===== Entries shown
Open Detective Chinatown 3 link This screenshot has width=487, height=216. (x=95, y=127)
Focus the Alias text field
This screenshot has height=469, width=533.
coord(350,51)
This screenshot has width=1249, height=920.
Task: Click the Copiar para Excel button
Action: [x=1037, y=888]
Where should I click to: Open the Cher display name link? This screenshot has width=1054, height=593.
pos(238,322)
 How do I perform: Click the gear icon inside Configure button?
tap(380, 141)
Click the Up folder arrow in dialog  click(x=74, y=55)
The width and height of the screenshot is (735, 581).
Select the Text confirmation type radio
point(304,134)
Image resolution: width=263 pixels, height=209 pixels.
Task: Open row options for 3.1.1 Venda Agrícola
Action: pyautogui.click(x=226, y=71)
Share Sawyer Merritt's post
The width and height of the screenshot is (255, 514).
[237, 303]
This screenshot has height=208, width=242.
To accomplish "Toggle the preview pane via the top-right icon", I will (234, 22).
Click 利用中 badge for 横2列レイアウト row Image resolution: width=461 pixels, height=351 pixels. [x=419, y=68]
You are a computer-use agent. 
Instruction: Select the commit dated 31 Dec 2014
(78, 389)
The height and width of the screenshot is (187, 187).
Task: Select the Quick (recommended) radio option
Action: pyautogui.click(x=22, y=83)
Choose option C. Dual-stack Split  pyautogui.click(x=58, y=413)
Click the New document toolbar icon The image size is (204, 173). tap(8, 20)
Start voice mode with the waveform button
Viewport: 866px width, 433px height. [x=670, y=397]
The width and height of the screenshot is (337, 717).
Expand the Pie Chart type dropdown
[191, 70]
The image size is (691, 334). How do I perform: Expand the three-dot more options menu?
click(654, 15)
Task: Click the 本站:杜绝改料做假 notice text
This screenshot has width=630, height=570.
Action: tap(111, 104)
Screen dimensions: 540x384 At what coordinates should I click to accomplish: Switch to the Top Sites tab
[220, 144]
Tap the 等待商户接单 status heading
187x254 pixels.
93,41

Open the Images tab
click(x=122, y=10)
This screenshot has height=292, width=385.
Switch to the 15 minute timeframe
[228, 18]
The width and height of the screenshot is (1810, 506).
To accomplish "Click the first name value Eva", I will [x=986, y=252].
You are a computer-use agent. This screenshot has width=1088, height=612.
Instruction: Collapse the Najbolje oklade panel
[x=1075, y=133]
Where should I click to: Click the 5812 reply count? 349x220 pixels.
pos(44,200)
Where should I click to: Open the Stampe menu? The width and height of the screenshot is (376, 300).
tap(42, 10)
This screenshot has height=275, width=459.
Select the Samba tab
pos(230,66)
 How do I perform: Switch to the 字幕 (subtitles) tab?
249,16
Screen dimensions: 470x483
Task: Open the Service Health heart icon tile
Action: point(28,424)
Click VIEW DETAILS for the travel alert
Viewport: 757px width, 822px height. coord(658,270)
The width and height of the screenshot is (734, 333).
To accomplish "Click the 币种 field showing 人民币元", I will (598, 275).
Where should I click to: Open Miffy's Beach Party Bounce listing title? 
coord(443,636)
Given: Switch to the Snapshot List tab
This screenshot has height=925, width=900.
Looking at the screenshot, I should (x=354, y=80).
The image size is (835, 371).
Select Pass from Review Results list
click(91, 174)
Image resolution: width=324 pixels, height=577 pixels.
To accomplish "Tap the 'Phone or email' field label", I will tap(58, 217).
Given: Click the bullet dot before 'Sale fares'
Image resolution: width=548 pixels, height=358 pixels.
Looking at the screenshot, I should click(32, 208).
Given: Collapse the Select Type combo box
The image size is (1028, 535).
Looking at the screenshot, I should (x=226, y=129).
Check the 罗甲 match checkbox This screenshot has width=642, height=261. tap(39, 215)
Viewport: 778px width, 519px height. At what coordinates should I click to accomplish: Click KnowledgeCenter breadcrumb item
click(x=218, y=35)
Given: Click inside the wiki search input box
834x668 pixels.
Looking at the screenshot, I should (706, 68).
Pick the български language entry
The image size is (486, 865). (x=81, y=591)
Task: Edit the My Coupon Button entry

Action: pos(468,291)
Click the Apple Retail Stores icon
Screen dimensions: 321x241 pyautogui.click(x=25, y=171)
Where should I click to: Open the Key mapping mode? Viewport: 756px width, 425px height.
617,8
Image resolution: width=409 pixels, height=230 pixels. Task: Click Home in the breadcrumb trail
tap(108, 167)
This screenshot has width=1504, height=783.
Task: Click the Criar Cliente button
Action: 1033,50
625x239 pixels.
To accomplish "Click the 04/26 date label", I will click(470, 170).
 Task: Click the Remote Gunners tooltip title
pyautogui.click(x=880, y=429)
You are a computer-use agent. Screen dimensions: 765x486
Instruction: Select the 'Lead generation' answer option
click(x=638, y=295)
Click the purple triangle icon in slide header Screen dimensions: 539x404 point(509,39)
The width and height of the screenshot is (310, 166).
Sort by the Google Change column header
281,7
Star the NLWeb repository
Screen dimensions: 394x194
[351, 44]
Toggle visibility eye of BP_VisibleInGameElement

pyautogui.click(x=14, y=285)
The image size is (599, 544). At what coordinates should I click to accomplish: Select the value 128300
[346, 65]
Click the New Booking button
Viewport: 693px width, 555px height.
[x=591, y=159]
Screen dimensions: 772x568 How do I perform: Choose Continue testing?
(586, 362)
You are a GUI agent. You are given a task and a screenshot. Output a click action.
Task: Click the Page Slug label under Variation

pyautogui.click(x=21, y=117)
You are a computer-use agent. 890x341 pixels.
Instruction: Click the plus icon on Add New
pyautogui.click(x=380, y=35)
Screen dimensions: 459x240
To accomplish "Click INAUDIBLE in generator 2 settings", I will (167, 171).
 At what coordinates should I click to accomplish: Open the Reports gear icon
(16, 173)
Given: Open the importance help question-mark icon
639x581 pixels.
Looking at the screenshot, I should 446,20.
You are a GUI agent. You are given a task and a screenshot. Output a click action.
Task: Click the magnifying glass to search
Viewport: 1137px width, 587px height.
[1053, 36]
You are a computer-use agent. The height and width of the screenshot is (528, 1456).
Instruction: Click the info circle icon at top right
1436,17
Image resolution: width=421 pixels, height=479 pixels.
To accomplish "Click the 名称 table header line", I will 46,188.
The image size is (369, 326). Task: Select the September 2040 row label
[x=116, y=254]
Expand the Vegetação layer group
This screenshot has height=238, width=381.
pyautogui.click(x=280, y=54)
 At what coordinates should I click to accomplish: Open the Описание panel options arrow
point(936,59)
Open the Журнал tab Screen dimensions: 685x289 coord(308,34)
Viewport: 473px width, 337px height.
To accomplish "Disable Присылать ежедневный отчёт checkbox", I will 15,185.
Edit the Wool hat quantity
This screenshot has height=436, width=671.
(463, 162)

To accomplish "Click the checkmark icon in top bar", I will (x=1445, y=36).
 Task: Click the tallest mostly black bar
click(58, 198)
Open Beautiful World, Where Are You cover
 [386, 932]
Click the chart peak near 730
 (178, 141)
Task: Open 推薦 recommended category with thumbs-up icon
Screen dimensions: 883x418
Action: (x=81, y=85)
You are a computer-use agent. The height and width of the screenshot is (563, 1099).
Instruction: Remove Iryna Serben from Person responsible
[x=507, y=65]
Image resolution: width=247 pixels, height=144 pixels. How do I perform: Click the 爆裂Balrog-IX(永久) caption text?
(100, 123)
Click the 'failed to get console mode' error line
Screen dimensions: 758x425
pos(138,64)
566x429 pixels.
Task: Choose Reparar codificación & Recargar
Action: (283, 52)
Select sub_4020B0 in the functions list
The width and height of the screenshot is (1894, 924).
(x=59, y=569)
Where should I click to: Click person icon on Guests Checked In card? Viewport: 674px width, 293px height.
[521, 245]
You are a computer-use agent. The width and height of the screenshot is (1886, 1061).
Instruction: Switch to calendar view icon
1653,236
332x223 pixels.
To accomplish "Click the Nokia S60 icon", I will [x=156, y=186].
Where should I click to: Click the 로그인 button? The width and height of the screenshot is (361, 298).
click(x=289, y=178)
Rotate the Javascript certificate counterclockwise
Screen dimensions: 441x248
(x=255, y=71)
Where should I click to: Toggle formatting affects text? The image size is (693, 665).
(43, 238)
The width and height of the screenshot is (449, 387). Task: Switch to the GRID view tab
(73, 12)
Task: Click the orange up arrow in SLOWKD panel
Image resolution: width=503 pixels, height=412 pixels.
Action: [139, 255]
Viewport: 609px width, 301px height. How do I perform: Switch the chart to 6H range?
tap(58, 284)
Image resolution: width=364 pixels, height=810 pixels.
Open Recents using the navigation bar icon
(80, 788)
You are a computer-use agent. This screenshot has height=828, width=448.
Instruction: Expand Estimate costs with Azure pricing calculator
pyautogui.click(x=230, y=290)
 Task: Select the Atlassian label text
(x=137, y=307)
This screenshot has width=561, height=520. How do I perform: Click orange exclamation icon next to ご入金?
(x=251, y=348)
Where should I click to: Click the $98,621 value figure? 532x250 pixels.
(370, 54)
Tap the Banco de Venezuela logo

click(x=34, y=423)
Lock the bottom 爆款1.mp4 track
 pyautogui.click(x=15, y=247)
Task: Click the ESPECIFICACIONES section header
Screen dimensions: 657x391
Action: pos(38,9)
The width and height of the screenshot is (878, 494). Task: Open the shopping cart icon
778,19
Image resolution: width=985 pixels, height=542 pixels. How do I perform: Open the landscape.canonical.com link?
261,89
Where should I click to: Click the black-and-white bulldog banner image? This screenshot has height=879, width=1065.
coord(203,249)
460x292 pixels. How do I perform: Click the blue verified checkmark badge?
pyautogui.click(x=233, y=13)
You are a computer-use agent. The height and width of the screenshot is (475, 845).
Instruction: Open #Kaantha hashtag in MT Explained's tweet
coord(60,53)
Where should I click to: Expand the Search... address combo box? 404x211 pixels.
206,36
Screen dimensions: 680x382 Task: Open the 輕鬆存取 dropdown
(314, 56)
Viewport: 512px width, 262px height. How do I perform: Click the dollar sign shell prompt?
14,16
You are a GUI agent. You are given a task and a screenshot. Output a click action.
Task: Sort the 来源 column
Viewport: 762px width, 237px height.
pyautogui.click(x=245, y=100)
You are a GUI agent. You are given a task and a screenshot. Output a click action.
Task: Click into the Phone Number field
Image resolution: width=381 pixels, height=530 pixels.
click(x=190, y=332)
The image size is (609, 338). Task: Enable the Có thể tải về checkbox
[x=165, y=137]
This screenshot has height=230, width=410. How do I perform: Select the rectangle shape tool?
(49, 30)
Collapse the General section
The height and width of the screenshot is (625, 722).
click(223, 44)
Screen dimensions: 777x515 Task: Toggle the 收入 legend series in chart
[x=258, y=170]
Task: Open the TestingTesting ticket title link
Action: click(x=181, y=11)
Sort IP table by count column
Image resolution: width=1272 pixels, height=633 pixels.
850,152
==========
### What to do
Copy down every line of the entries containing the word "field".

### Your response
Focus the Alias text field
To accomplish "Click the 币种 field showing 人民币元", I will (598, 275).
To accomplish "Tap the 'Phone or email' field label", I will tap(58, 217).
Task: Click into the Phone Number field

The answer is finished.